3‐Phenylpropanoic Acid‐Based Phosphotyrosine (pTyr) Mimetics: Hit Evolution to a Novel Orally Active Protein Tyrosine Phosphatase 1B (PTP1B) Inhibitor

Protein tyrosine phosphatase 1B (PTP1B) is a promising therapeutic target for type 2 diabetes. Herein, we report the evolution of a previously identified 3‐phenylpropanoic acid‐based PTP1B inhibitor to an orally active lead compound.
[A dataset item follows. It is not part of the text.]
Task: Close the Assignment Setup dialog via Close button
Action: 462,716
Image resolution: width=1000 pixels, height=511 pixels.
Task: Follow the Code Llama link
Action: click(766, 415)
A series of 3‐phenylpropanoic acid‐based PTP1B inhibitors were synthesized, and three of them, 3‐(4‐(9 H ‐carbazol‐9‐yl)phenyl)‐5‐(3,5‐di‐ tert ‐butyl‐4‐methoxyphenyl)‐5‐oxopentanoic acid ( 9 ), 3‐(4‐(9 H ‐carbazol‐9‐yl)phenyl)‐5‐(4′‐bromo‐[1,1′‐biphenyl]‐4‐yl)‐5‐oxopentanoic acid ( 10 ) and 3‐(4‐(9 H ‐carbazol‐9‐yl)‐2‐fluorophenyl)‐5‐(4‐cyclohexylphenyl)‐5‐oxopentanoic acid ( 16 ), showed IC 50 values at sub‐micromolar level. Further in vivo evaluation indicated the sodium salt of 9 not only exhibited significant insulin‐sensitizing and hypoglycemia effects, but also decreased the serum levels of triglyceride and total cholesterol in high‐fat‐diet‐induced insulin resistance model mice. Preliminary in vivo pharmacokinetic studies on the sodium salt of 9 revealed its pharmacokinetic profile after oral administration in rats. These results provide proof‐of‐concept for the dual effects of PTP1B inhibitors on both glucose and lipid metabolisms.